General Knowledge Base is exactly as it is titled. It is a general-use knowledge base. This is both a good thing and a bad thing. It could be also be called Generic KB. This is not meant to bash the program. It is general enough to be flexible enough to address plenty of needs but it doesn’t really specialize in one area either.
General Knowledge Base by BaltSoft requires a license purchase for the main component and then an additional cost for a component to make your KB web based. Along with the purchase, software must be installed for each editor to access the KB without the web interface.

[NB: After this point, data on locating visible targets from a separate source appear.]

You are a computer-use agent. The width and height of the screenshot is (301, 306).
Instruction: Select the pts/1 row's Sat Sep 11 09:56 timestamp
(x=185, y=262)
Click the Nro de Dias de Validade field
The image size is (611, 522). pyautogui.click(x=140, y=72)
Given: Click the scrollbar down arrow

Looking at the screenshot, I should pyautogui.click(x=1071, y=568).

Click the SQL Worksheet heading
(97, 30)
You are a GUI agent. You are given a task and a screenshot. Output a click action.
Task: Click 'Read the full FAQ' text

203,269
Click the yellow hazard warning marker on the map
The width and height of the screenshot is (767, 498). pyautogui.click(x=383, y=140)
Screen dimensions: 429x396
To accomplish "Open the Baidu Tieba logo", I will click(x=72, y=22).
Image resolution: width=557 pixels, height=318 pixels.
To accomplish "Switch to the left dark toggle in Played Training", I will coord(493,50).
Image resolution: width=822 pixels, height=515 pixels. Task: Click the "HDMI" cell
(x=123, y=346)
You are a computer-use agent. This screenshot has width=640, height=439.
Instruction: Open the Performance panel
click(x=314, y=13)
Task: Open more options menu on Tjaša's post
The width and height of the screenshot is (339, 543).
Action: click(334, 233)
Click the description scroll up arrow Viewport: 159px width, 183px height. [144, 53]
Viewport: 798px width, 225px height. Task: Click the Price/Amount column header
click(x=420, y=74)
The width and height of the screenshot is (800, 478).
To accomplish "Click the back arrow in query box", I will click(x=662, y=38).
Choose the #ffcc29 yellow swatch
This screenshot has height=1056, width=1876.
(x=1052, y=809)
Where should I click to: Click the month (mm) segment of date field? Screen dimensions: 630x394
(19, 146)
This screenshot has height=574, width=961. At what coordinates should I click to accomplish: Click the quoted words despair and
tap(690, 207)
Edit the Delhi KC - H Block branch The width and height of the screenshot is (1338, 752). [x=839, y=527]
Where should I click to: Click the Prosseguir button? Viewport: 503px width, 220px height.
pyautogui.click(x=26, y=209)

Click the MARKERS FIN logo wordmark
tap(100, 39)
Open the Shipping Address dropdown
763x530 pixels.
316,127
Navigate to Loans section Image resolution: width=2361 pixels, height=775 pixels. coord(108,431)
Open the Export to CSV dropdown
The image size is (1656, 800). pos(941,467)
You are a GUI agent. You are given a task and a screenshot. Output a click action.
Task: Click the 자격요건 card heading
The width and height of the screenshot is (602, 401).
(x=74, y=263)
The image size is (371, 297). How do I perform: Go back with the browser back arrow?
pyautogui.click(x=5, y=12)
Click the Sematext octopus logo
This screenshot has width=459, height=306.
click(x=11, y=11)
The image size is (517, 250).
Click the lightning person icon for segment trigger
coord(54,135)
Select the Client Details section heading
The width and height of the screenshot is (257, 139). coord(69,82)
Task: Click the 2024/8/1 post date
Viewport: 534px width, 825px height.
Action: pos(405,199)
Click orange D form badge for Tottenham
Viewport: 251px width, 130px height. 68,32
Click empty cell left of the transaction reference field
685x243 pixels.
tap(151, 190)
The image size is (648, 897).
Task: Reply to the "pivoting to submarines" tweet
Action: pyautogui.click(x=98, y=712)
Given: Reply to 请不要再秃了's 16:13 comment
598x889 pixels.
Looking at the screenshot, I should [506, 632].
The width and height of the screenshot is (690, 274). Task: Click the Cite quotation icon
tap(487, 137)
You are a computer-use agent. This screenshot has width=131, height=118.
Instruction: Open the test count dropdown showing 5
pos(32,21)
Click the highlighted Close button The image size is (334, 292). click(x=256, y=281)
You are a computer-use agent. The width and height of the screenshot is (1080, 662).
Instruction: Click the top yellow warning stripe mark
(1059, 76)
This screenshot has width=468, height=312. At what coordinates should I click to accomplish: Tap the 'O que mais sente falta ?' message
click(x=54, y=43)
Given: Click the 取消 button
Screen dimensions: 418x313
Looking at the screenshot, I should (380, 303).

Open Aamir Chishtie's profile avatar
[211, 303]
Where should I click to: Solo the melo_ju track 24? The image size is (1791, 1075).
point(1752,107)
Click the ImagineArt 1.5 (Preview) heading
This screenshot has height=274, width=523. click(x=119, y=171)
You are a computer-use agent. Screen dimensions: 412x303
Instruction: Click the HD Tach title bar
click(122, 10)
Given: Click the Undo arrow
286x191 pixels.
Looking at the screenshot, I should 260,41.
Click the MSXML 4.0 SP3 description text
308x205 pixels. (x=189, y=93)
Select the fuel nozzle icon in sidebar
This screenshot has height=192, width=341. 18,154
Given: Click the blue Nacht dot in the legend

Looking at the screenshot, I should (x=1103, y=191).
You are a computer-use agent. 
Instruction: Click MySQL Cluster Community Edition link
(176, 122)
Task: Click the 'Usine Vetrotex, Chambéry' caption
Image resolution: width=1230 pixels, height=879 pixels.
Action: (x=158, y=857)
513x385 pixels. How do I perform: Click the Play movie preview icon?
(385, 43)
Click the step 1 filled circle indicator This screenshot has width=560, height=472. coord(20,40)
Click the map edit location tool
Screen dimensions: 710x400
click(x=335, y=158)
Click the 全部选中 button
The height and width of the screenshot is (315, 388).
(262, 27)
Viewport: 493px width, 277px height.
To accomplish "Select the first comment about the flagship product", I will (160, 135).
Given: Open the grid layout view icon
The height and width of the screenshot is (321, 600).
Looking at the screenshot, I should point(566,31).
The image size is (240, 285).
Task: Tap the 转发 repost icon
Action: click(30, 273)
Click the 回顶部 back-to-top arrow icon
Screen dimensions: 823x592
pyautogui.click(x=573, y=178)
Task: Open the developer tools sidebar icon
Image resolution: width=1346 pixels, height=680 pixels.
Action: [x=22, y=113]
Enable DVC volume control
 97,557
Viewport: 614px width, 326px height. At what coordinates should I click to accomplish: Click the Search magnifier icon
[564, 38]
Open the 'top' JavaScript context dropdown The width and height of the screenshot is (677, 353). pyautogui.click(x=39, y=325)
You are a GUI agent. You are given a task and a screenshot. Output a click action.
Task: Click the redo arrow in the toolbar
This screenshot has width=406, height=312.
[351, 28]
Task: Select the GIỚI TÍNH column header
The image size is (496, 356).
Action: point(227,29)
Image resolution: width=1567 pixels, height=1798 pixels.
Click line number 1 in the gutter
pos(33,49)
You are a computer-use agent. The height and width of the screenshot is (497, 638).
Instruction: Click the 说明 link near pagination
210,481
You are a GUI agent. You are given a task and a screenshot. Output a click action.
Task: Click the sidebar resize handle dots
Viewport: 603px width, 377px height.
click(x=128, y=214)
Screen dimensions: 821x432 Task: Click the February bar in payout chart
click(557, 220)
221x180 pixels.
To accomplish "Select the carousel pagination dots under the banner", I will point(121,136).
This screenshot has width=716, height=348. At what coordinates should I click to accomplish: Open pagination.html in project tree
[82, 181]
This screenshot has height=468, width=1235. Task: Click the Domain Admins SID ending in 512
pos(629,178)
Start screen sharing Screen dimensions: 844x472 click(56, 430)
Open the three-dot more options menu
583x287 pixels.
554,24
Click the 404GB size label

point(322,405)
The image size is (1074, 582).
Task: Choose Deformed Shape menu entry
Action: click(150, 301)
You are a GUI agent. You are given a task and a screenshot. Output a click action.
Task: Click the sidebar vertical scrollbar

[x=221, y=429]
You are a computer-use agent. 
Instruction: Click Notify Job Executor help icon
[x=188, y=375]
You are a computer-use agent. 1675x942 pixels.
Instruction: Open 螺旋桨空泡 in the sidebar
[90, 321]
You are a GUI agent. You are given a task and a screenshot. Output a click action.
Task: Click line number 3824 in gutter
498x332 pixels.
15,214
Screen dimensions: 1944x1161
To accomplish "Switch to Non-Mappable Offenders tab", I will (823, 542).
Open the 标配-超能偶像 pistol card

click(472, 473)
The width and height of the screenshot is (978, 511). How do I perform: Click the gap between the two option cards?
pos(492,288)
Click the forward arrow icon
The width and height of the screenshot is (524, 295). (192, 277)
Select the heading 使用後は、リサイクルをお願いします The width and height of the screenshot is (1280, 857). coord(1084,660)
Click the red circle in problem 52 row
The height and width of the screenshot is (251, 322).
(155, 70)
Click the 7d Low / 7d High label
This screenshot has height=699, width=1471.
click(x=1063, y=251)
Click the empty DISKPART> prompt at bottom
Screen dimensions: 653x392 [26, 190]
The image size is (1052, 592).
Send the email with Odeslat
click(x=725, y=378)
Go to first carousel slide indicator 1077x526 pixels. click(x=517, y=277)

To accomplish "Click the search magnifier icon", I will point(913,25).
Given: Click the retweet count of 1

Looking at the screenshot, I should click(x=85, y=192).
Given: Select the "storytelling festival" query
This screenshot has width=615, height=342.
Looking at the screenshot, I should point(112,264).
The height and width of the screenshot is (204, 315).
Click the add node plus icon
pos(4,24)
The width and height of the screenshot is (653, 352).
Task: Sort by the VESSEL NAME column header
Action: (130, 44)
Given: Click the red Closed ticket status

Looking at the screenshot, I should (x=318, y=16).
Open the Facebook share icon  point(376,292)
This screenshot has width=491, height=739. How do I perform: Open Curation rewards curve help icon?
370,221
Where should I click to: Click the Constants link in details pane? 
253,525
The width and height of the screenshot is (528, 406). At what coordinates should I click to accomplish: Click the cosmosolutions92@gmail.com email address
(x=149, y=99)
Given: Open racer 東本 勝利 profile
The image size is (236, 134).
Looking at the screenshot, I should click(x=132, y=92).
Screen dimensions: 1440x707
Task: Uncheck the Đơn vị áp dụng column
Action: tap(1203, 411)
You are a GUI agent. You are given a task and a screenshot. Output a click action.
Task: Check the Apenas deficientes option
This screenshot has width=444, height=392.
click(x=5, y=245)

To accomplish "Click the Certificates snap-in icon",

With the initial creation of a database for our knowledge base, I ran into a bit of a permissions issue at first. You have to be a local admin on the machine to initially create the database. After that permissions can then be granted to a created database. This should happen relatively infrequently, so it’s not that big of an issue. But it’s just one of those quirks that happens (in)frequently enough that when it does occur, it can throw you for a loop.
Speaking of permissions, the ACL didn’t allow as fine-grain control as I would like. Per-user permissions allowed specifying access to all or no files. I foresee a really usable KB as having different gradients: Internal, staff, and public. With GKB, however, it seems you would have to have multiple databases for each gradient. This would either create redundancy in articles (bad) or gaping holes (worse) for a section of users.
A really great feature of General Knowledge Base was its openness to the files. You knew where the files were stored and could get access to them for a simply copy+paste backup. There is also a built-in Database manager that allows you to create backups to different locations or restore from these backups.
I only went through with the trial of the General Knowledge Base but I can’t really commit myself or the company to using this software. The licenses per install for editors and the lack of user access control makes it a tough sell. All in all, the interface was the finishing blow though. General Knowledge Base looks too much like a database. It is very raw and mechanical in accessing, writing, or presenting its information. Internal IT staff might consider using it, but staff and the general public would probably cringe away from it. The web interface, unfortunately, doesn’t improve on this aspect as it is basically a Java-created reproduction of the Windows application inside a browser.
All in all, General Knowledge Base organized the information nicely, but the interface lacked enough conveniences and quality in its presentation that it will be passed by.